Requirement.
Answer these questions from the passage on proximate cause below.
(a) Which state's law does the court look to when deciding whether Bossert showed proximate cause?
(b) What test does MacArthur urge the court to use?
(c) What did Bossert fail to produce?

Text provided.

┄┄┄┄┄┄

Bossert had the burden to show MacArthur's products proximately caused his asbestosis. See Morrison v. Grand Forks Hous. Auth., 436 N.W.2d 221, 226 n. 8 (N.D. 1989). When deciding whether Bossert showed proximate cause, we look to North Dakota law. See Jackson v. Anchor Packing Co., 994 F.2d 1295, 1301 (8th Cir. 1993). The usual definition of proximate cause in North Dakota is "that cause which, as a natural and continuous sequence, unbroken by any controlling intervening cause, produces the injury, and without which it would not have occurred." Andrews v. O'Hearn, 387 N.W.2d 716, 727 (N.D. 1986) (internal quotations omitted). A cause is proximate if it "had a substantial part in bringing about the harm or injury either immediately or through happenings which follow one another." Id. North Dakota courts have not addressed the standard for proving causation in the specific context of an asbestos personal injury case, and MacArthur urges us to use the "frequency, regularity, and proximity" test used in other states. See, e.g., Jackson, 994 F.2d at 1301-03 (applying Arkansas law); Lohrmann v. Pittsburgh Corning Corp., 782 F.2d 1156, 1162-63 (4th Cir. 1986) (applying Maryland law). Because Bossert failed to produce substantial evidence of exposure to MacArthur's products, however, Bossert cannot satisfy any proximate cause standard.

┄┄┄┄┄┄

[Collected data]
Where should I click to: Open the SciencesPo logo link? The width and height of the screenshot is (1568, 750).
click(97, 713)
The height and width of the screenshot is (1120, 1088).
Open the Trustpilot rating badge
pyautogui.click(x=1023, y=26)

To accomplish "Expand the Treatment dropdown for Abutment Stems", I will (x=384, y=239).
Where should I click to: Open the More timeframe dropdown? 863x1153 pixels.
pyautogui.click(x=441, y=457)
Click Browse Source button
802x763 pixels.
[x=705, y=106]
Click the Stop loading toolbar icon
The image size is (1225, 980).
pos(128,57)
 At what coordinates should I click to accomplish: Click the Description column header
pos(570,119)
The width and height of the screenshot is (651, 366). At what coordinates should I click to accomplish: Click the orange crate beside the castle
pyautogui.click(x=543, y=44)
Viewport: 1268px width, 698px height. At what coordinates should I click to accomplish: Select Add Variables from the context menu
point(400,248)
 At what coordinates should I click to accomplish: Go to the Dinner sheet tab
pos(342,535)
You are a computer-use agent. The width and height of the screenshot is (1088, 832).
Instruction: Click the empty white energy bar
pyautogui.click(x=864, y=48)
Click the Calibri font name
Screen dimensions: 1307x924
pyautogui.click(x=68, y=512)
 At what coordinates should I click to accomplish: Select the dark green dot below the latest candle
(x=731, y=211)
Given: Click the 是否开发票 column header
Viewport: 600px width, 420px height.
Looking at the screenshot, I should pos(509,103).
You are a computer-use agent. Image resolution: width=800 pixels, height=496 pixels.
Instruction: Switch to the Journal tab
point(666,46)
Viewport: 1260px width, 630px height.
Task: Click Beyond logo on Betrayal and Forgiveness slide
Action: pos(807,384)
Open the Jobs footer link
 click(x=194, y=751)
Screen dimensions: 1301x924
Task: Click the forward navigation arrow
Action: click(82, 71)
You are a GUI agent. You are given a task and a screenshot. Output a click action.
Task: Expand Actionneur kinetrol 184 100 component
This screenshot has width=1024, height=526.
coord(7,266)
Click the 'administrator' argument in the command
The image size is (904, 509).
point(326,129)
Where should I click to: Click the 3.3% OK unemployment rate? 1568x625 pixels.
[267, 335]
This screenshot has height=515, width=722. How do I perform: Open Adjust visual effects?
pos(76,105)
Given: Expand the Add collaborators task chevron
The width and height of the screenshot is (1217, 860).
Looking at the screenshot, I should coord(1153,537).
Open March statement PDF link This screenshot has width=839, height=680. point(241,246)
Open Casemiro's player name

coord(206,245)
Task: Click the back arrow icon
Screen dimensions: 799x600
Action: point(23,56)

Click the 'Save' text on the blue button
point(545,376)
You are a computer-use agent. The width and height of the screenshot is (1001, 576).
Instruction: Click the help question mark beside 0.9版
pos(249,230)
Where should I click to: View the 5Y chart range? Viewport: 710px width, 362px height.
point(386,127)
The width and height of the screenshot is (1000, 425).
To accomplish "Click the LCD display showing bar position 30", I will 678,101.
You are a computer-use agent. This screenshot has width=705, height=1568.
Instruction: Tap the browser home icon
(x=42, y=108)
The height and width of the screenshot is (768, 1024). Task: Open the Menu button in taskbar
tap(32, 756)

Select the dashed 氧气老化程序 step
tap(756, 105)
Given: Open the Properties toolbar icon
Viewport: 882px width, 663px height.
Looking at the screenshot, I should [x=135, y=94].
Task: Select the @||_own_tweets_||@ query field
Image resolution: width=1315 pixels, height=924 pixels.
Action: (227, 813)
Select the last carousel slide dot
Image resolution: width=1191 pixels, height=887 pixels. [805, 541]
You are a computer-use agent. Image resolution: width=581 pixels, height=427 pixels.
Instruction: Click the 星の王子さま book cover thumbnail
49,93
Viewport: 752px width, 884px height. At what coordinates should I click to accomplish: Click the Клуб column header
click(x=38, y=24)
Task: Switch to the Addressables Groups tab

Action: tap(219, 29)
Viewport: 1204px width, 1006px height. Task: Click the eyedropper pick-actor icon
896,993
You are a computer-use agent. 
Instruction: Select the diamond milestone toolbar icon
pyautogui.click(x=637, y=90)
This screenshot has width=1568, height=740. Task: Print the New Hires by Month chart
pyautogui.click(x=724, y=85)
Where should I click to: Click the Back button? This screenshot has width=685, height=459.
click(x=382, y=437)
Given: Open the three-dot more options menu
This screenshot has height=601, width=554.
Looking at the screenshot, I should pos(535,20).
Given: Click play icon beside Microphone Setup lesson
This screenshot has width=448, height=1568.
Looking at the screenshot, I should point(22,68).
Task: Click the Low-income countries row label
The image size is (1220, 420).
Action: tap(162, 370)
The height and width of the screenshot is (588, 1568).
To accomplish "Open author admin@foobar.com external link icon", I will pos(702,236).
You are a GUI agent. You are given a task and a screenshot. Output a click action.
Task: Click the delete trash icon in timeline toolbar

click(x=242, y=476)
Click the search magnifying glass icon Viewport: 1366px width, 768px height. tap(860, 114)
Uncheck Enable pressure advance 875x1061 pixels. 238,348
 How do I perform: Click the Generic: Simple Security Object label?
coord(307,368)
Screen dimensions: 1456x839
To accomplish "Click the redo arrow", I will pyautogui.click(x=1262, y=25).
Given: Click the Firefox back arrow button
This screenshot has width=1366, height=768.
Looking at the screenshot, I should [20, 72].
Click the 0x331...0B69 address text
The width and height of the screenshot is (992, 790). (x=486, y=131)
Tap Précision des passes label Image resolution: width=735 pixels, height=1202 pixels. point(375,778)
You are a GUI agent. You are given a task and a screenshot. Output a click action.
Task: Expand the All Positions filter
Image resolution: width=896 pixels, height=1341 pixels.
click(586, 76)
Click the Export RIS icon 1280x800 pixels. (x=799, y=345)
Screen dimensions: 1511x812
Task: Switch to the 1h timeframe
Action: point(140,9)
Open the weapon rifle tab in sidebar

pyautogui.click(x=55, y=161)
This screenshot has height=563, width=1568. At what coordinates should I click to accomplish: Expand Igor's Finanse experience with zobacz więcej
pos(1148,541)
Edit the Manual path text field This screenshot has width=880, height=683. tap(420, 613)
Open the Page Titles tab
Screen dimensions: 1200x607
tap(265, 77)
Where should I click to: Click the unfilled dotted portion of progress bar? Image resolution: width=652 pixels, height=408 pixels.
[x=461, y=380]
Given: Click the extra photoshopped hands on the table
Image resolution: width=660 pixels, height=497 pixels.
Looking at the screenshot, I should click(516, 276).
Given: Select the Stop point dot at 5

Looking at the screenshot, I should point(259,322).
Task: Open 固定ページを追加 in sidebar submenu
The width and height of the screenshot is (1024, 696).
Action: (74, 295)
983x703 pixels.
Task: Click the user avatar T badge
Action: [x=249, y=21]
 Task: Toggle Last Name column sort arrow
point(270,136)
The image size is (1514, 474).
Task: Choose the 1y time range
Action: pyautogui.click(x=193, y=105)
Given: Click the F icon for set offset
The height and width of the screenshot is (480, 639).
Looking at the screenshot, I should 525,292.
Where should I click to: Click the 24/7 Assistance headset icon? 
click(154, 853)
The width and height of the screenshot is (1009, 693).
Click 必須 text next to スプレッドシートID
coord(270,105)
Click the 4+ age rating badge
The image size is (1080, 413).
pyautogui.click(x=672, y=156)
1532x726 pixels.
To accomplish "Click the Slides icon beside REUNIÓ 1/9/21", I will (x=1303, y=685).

┄┄┄┄┄┄

Task output.
(a) North Dakota law.
(b) The "frequency, regularity, and proximity" test used in other states.
(c) Substantial evidence of exposure to MacArthur's products.